--- What the task requires ---
Revise the items below, replacing every "Identify" with "Determine" and leaving all other text untouched.

* Begin Data for the task *

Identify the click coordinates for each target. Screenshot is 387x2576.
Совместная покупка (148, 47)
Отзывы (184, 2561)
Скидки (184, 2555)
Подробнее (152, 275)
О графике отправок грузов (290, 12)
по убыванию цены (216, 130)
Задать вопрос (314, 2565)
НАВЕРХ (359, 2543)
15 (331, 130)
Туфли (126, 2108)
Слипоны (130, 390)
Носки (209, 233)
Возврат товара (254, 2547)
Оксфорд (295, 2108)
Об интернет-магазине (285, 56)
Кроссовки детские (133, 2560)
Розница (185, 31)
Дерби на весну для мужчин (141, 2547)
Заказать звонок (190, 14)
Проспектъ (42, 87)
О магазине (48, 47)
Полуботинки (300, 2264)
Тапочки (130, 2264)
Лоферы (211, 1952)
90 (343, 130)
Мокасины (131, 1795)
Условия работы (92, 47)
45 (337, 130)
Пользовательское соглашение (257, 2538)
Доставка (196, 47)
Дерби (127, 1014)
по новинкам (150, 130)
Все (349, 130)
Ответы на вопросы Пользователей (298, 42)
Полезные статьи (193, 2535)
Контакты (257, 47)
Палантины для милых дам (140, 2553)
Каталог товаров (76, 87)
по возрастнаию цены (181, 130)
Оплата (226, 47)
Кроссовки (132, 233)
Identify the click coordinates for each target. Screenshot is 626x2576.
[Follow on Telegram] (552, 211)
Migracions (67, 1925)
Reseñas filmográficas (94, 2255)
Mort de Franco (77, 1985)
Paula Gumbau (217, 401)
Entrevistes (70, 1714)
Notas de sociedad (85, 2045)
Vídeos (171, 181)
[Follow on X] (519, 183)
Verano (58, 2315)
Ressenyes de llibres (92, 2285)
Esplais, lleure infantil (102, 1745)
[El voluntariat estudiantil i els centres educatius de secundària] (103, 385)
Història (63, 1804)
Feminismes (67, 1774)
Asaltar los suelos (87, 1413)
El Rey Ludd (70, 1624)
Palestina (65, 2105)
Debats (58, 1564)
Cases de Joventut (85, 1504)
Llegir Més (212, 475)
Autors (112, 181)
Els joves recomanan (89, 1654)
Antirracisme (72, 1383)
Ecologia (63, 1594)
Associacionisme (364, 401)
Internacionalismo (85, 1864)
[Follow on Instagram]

* End Data for the task *

--- Reply to the exercise ---
Determine the click coordinates for each target. Screenshot is 387x2576.
Совместная покупка (148, 47)
Отзывы (184, 2561)
Скидки (184, 2555)
Подробнее (152, 275)
О графике отправок грузов (290, 12)
по убыванию цены (216, 130)
Задать вопрос (314, 2565)
НАВЕРХ (359, 2543)
15 (331, 130)
Туфли (126, 2108)
Слипоны (130, 390)
Носки (209, 233)
Возврат товара (254, 2547)
Оксфорд (295, 2108)
Об интернет-магазине (285, 56)
Кроссовки детские (133, 2560)
Розница (185, 31)
Дерби на весну для мужчин (141, 2547)
Заказать звонок (190, 14)
Проспектъ (42, 87)
О магазине (48, 47)
Полуботинки (300, 2264)
Тапочки (130, 2264)
Лоферы (211, 1952)
90 (343, 130)
Мокасины (131, 1795)
Условия работы (92, 47)
45 (337, 130)
Пользовательское соглашение (257, 2538)
Доставка (196, 47)
Дерби (127, 1014)
по новинкам (150, 130)
Все (349, 130)
Ответы на вопросы Пользователей (298, 42)
Полезные статьи (193, 2535)
Контакты (257, 47)
Палантины для милых дам (140, 2553)
Каталог товаров (76, 87)
по возрастнаию цены (181, 130)
Оплата (226, 47)
Кроссовки (132, 233)
Determine the click coordinates for each target. Screenshot is 626x2576.
[Follow on Telegram] (552, 211)
Migracions (67, 1925)
Reseñas filmográficas (94, 2255)
Mort de Franco (77, 1985)
Paula Gumbau (217, 401)
Entrevistes (70, 1714)
Notas de sociedad (85, 2045)
Vídeos (171, 181)
[Follow on X] (519, 183)
Verano (58, 2315)
Ressenyes de llibres (92, 2285)
Esplais, lleure infantil (102, 1745)
[El voluntariat estudiantil i els centres educatius de secundària] (103, 385)
Història (63, 1804)
Feminismes (67, 1774)
Asaltar los suelos (87, 1413)
El Rey Ludd (70, 1624)
Palestina (65, 2105)
Debats (58, 1564)
Cases de Joventut (85, 1504)
Llegir Més (212, 475)
Autors (112, 181)
Els joves recomanan (89, 1654)
Antirracisme (72, 1383)
Ecologia (63, 1594)
Associacionisme (364, 401)
Internacionalismo (85, 1864)
[Follow on Instagram]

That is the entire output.